CIOs should start by looking at the use case for hyper-converged in their edge environment, then see which suppliers have the best offering for the workload and the setup.
HCI as a service
HCI as-a-service is being promoted by suppliers such as Dell EMC with its VxRail, which is, in turn, part of the Dell Apex product line. Cisco offers a service option with HyperFlex. HPE’s Greenlake customers can use Nutanix Era or Microsoft Azure Stack HCI.
IT teams can also buy Azure Stack HCI directly from Microsoft. Azure Stack HCI comprises Hyper-V for compute, Storage Spaced Direct and a software-defined networking module. HPE offers SimpliVity HCI, which it says is HCI optimised for edge, VDI and “general virtualisation”. The technology is available on demand.
The growth of hyper-converged as a service is perhaps driven more by suppliers seeing an opportunity to provide resources on a subscription basis, than as a result of technical developments.
At one level, it makes sense for organisations buying infrastructure as a service (IaaS) to purchase HCI in the same way. If the workload lends itself to horizontal rather than vertical scaling, then scaling out cloud infrastructure on a node-by-node basis should reduce management overheads. It can also facilitate replication of on-premise HCI workloads to the cloud.

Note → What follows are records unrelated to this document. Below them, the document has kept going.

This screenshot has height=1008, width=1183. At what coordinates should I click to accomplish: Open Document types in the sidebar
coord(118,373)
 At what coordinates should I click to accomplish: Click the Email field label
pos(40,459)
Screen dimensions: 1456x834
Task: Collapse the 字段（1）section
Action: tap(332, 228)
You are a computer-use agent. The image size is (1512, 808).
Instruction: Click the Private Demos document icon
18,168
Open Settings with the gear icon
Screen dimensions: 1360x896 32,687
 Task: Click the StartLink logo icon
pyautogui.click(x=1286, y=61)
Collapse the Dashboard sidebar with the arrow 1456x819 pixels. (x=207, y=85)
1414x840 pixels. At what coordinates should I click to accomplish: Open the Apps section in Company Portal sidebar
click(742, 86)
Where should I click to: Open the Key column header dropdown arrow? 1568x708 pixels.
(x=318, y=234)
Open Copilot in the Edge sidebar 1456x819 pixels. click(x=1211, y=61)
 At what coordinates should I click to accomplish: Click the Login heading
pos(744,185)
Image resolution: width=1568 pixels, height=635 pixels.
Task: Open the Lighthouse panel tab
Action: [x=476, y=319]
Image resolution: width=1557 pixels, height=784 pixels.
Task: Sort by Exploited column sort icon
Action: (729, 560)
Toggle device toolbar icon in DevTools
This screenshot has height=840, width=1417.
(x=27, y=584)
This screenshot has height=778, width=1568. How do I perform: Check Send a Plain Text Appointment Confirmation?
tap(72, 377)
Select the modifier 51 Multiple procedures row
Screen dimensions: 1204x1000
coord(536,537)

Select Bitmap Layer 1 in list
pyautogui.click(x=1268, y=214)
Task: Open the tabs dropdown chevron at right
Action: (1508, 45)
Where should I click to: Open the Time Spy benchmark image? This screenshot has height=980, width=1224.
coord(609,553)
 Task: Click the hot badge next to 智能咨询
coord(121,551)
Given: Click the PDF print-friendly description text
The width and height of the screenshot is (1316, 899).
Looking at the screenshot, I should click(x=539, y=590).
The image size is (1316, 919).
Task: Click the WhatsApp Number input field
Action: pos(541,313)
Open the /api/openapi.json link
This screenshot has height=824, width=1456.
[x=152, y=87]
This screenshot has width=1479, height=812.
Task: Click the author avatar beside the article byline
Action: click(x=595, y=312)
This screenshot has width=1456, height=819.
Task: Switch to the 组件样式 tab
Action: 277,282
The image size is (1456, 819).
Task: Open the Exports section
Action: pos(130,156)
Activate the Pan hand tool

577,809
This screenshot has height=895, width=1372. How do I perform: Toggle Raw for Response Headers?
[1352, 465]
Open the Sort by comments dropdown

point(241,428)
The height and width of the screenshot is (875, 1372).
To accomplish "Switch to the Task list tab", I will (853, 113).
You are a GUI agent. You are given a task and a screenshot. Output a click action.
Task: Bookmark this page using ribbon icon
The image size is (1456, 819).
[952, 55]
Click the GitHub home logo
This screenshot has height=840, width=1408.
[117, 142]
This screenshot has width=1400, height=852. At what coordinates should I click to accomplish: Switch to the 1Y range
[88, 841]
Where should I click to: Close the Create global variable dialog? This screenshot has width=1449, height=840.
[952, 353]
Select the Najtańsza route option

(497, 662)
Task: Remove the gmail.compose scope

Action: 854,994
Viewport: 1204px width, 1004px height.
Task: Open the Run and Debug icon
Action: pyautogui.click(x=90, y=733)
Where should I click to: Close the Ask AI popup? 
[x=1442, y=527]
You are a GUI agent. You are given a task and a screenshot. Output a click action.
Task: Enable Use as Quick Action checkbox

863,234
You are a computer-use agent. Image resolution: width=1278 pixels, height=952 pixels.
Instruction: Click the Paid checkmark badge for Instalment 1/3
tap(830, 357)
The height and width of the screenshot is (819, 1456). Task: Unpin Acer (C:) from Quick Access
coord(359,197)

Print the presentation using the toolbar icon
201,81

Against this, CIOs need to assess whether HCI fits the workloads they are looking to move to IaaS, or the public cloud more broadly. One benefit of the cloud is being able to buy compute and storage resources separately, and scale them up or down as required.
HCI as a service removes some of this inherent flexibility. But suppliers are investing in as-a-service delivery, and this should make it easier to fine-tune hyper-converged instances to different workloads and combine this with the option to use opex rather than capex for HCI.
HCI and containers
Support for containers is one area where HCI is clearly developing rapidly.
Established hyper-converged suppliers such as Cisco, Nutanix and VMWare support containerised workloads, as do the likes of IBM. Spectrum Fusion works with Red Hat’s OpenShift version of Kubernetes, and Nutanix is also working with Red Hat.
An ability to support containers and hypervisors extends the usefulness of HCI. As more cloud-based – or cloud-native – applications are developed for containers rather than VMs, this support is increasingly important to buyers.
HCI was not designed for containers, but suppliers are adapting hyper-converged nodes to support the flexibility demanded by environments such as Kubernetes. Google Anthos, for example, is hybrid cloud-based on NetApp technology. Kubernetes applications are available through the Google Cloud Platform marketplace.
As more enterprise applications move to containers, expect HCI suppliers to follow suit.